An aging population and better long-term diabetes treatment options mean more people with diabetes are living longer. The Centers for Medicare and Medicaid Services approved reimbursement for select continuous glucose monitoring (CGM) devices in 2017, but there are limited data on the use of CGM, insulin pumps, and other advanced diabetes technologies in older adults. Three clinical researchers will share their insights, experience, and trial results during Sunday’s Current Issues session Should Advanced Diabetes Technology Be Used in Older Adults? The one-hour session begins at 5:30 p.m. in N-Hall E (North, Exhibition Level).
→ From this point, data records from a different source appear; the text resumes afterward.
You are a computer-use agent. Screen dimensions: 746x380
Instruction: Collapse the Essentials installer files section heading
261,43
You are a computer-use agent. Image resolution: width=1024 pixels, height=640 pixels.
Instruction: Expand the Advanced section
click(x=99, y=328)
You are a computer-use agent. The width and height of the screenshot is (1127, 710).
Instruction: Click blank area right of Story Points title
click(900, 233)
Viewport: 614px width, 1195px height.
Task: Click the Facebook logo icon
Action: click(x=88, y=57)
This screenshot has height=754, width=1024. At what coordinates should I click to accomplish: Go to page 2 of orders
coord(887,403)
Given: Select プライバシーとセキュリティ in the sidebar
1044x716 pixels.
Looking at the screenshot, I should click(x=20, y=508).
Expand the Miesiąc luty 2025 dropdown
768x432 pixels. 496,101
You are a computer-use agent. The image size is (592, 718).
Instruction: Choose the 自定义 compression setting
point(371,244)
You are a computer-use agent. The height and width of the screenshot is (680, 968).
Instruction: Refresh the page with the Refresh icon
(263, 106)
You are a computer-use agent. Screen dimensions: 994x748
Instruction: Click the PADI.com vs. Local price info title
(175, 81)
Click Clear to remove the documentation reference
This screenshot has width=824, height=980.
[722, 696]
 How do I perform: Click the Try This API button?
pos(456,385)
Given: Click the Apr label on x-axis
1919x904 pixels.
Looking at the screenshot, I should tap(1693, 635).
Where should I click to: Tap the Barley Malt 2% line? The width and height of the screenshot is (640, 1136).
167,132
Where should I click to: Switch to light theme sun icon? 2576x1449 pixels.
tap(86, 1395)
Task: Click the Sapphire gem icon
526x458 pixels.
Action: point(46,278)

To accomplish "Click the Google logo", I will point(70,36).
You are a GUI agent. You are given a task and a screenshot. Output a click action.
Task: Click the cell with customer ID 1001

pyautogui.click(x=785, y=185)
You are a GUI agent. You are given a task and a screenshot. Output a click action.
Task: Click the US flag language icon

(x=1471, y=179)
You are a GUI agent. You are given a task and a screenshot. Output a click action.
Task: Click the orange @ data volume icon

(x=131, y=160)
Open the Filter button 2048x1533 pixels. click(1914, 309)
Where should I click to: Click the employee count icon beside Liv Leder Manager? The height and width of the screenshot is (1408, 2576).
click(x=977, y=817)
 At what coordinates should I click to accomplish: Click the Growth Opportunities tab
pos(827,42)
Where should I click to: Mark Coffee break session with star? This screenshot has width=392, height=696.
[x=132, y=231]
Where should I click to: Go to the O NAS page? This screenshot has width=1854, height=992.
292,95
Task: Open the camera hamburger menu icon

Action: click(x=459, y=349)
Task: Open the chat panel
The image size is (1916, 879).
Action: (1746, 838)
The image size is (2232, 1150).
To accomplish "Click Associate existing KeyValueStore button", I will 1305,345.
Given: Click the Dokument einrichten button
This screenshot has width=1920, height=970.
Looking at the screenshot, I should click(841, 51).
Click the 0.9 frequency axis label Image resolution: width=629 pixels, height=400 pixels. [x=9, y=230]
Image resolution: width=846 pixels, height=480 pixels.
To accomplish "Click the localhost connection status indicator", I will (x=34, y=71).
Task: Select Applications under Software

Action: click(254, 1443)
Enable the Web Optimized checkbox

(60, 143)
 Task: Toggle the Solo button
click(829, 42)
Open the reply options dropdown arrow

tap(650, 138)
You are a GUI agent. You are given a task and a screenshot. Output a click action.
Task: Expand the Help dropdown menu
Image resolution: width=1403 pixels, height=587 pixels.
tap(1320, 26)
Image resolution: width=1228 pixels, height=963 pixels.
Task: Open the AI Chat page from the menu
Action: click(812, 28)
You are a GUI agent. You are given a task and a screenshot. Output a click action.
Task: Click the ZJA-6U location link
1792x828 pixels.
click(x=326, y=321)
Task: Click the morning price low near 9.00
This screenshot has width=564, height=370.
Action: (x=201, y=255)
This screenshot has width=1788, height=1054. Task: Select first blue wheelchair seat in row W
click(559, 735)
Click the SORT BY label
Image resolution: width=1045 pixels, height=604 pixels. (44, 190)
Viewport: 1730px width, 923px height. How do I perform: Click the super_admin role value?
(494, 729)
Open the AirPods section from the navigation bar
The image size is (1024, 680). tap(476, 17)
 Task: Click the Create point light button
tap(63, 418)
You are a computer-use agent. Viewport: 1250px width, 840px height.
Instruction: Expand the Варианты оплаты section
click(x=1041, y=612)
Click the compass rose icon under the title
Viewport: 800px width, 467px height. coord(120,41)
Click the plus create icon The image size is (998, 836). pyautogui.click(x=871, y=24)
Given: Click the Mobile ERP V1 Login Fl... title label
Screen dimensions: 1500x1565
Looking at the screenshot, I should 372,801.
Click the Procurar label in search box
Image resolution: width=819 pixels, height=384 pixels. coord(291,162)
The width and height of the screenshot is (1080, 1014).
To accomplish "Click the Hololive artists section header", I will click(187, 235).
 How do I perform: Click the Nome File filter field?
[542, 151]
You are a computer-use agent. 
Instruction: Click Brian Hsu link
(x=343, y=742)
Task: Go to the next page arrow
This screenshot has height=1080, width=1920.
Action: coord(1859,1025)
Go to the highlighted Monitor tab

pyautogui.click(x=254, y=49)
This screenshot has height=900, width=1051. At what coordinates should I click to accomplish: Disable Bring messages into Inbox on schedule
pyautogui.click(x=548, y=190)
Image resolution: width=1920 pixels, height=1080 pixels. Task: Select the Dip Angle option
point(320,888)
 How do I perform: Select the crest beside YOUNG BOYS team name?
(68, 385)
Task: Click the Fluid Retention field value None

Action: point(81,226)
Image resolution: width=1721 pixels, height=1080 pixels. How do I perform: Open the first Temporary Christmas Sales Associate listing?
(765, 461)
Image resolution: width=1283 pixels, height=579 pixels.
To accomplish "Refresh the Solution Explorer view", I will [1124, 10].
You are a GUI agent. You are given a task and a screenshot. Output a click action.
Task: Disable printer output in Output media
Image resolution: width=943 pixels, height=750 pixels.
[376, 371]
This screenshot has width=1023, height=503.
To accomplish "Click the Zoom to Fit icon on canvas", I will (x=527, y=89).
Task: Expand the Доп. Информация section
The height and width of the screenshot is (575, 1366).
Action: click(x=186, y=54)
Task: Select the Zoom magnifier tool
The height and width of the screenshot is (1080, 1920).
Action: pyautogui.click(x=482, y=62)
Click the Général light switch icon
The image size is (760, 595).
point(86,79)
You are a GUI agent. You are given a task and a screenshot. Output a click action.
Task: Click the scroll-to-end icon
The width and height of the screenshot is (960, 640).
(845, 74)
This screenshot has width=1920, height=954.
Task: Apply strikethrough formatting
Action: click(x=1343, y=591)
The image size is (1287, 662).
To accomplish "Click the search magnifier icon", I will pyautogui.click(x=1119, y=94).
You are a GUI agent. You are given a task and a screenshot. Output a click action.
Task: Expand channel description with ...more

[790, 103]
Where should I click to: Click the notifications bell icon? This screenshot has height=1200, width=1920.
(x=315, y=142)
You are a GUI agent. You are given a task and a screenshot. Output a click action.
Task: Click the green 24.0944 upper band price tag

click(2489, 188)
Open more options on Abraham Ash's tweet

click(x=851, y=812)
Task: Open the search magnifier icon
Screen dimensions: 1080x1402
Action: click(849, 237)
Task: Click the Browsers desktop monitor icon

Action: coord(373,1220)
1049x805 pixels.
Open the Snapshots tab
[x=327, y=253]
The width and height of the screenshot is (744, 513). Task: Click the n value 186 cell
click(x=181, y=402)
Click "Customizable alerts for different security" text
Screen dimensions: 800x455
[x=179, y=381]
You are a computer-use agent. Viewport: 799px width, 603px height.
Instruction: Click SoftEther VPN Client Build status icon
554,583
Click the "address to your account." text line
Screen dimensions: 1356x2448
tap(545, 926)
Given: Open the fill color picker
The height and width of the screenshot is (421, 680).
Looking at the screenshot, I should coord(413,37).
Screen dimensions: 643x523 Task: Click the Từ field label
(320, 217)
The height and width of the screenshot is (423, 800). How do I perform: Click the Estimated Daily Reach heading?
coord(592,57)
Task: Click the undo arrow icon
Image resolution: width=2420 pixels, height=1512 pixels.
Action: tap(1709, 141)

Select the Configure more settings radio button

What are the challenges of treating older adults with diabetes?
Richard E. Pratley, MD, Samuel E. Crockett Chair in Diabetes Research and Medical Director at AdventHealth Translational Research Institute for Diabetes and Metabolism: We see patients in their ’60s and ’70s in clinic with type 1 diabetes, oftentimes a 50-year duration. These people are very susceptible to hypoglycemia. In part, it’s that they’ve had diabetes so long they have hypoglycemic unawareness. But mostly it’s because they have managed their diabetes very tightly over a number of years and hypoglycemia is a consequence.
Medha Munshi, MD, Director of the Joslin Geriatric Diabetes Programs: If you want to treat diabetes in either older or younger people, you have to think about what else is going on in their lives. If you have younger patients, it’s what’s happening at home and in school. With older adults, it’s what other clinical issues they have and their psychosocial status. Thinking about diabetes in isolation will not be a success.
Grazia Aleppo, MD, Professor of Medicine and Medical Director of the Diabetes Education Program at Northwestern University: Healthy older adults can use technology and benefit from it. Vulnerable older adults with cognitive impairments, visual and hearing impairments, and dexterity problems may have significant challenges using diabetes technology. Technology is not yet simple enough for these patients. Managing diabetes with technology for some older adults means changing things they’ve done for a long time and learning new skills or behaviors can be more difficult with age.
What’s the evidence for using advanced technology in older adults?
Dr. Aleppo: Very little so far. Studies using online questionnaires report positive results with CGM use in older adults. However, the respondents are self-selected for success because they’re able to access online studies and can use computers and smartphones.
Dr. Pratley: We are using CGM in clinical practice, but we’re doing it without a lot of evidence. I will be discussing the results of the first CGM study in older patients with type 1 diabetes. More than 200 patients were randomized to CGM or self-monitored glucose for six months, then allowed to choose their own method for another six months of observation.
What’s the future of technology use in older populations?
Dr. Aleppo: We’re in a transition phase with older adults going from an analog population to a digital population. In 10 years, we won’t even be asking the question because most older adults will be using technology, including for diabetes.
Dr. Munshi: One guarantee is that we will all be seeing more older adults with diabetes in clinic and using more technology. We just need to use the technology that’s appropriate for the individual patient.
Dr. Pratley: There’s a bias that older adults are less able to use technology. There’s some truth to that assumption, but it’s changing as more people use more technology throughout their lives. The experience and the evidence are very compelling to use more technology in our older individuals with diabetes.